Montreal is a unique city. Yes we are proud of our French heritage and by the way we are the second biggest French city in the world just after Paris. It s mixture of many cultures that makes us so open minded. From queeny bitches like most of you that wrote theses comments to masculine sexy dudes , you can find them all in here.
dencentral
I’m québécois but I gave up on Montreal for a real career in 1990, and never looked back from Toronto. IMHO many of the mostly negative comments here are true, if some exaggerated by disappointed sex tourists.
There are still great things about life in Montreal when I visit today, but there’s a frozen-in-its-glory-days, Funkytown kind of vibe .

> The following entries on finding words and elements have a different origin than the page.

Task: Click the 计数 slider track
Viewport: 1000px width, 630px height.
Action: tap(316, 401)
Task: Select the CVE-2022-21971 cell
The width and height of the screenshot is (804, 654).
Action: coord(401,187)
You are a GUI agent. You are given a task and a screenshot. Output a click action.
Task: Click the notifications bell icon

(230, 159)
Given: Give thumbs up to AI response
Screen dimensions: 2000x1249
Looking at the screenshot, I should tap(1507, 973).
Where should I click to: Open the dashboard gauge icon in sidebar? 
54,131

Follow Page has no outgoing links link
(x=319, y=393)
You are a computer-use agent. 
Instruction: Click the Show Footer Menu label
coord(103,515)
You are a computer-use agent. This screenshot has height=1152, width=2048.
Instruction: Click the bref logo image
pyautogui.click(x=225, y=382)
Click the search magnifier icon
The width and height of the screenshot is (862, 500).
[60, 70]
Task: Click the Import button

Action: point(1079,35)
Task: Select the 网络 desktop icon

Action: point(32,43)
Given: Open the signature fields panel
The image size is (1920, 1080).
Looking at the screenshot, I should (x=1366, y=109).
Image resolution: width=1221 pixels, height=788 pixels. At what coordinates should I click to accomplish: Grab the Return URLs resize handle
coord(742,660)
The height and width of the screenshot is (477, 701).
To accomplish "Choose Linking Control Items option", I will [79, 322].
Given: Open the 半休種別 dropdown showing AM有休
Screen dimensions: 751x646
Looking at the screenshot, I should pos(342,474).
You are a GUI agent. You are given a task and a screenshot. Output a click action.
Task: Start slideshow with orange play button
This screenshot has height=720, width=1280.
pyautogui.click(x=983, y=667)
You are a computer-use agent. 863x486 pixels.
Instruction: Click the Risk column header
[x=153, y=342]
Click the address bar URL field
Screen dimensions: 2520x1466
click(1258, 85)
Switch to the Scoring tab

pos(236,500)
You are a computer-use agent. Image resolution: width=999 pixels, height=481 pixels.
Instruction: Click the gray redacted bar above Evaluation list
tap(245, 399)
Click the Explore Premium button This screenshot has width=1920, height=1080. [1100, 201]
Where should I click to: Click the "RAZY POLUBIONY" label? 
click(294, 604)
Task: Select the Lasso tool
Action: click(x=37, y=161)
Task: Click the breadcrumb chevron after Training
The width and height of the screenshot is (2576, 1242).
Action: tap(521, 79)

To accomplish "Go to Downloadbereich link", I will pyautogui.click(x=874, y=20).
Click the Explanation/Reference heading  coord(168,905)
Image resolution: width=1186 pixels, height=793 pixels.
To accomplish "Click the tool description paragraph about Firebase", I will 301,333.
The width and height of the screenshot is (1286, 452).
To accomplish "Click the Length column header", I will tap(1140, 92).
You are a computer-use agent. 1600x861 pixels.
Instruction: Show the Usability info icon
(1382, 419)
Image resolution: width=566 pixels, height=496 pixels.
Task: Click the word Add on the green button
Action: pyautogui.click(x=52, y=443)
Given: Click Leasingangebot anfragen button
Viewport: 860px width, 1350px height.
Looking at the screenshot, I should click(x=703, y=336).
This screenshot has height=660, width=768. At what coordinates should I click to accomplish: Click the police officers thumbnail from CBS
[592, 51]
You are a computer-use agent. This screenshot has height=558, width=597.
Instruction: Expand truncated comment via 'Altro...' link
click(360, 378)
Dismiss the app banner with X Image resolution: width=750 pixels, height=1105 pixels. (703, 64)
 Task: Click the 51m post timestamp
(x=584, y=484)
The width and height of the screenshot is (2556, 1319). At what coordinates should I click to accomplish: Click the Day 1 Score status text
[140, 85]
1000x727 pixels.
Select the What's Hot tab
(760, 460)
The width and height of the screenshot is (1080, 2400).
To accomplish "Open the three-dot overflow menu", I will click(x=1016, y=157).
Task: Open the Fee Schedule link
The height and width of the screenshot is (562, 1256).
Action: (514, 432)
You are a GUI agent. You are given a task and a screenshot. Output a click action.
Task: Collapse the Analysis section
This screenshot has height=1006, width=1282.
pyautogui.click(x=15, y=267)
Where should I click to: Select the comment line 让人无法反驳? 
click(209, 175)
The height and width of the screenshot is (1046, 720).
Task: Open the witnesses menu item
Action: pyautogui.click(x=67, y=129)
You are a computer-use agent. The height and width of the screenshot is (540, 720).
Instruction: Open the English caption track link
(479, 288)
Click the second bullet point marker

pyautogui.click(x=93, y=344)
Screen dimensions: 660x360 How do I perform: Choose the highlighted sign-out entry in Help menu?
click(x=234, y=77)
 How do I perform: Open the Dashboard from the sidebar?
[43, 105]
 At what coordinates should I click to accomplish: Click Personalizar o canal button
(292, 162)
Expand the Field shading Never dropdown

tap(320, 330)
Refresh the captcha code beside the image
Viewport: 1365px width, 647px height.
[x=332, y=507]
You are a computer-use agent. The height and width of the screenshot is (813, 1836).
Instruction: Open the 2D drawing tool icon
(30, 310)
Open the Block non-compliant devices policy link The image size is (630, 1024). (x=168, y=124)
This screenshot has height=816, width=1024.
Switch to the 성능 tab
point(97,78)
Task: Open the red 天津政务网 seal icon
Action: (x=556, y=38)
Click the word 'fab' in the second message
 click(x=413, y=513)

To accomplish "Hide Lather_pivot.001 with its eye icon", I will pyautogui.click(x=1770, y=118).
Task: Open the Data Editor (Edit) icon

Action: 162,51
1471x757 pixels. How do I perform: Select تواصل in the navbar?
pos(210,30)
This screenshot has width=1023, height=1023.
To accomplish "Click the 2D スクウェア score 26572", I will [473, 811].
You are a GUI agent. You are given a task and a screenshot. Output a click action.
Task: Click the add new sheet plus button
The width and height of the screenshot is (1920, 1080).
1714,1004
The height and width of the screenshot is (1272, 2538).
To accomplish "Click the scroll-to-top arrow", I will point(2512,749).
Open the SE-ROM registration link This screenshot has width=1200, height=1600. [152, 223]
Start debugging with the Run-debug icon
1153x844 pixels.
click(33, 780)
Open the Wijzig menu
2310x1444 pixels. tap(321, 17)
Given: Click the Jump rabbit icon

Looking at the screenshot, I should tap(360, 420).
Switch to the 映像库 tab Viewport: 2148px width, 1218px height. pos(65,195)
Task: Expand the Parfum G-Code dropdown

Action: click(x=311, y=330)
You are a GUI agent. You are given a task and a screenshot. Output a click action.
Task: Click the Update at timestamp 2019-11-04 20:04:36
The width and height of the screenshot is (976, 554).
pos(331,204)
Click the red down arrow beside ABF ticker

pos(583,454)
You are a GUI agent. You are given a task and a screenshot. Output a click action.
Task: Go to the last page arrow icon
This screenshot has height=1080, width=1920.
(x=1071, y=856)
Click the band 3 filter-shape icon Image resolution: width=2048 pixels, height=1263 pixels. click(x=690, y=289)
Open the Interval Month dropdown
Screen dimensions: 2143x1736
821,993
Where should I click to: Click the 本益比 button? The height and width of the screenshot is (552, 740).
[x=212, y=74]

But there’s a ton of fine men in Montreal, too bad Queerty only found one one (Martin’s friend is hot!) among all the identical twinks on this visit to the Old Port on a summer day.
Vidontag
I’ve lived in Montreal for most of the past 16 years. It has its charms, but it can indeed at times feel parochial and provincial. Montreal is no more “European” (whatever that means) than any other reasonably cosmopolitan North American city. The winters here are indeed unforgivingly brutal, but it’s a decent enough place for a middle-aged slacker like me. Yeah, there is a discernible “trashiness” quotient, but that’s part of the charm: the strippers at Stock and Campus are hot until they open their mouths, and that’s a good enough balance for me – if they were hot AND eloquent I’d have to put them on some sort of pedestal. The bathhouses are crumbling and there are no darkrooms, but I can head to Paris for good saunas or Berlin for decent darkroom action. Old Montreal is just an upscale tourist trap, but there are some very charming neighbourhoods here. And no disrespect @jmcmtl, but I used to hear that old saw about us being the second-largest francophone city after Paris, but I don’t hear it so much lately, because it doesn’t quite add up: Montreal is actually not a “French” city, but a majority-francophone bilingual city. There are more French speakers in Lyon and Marseilles, I’m pretty sure. I must concede that most visitors I meet seem quite taken with this city, but at this point I just take it for granted.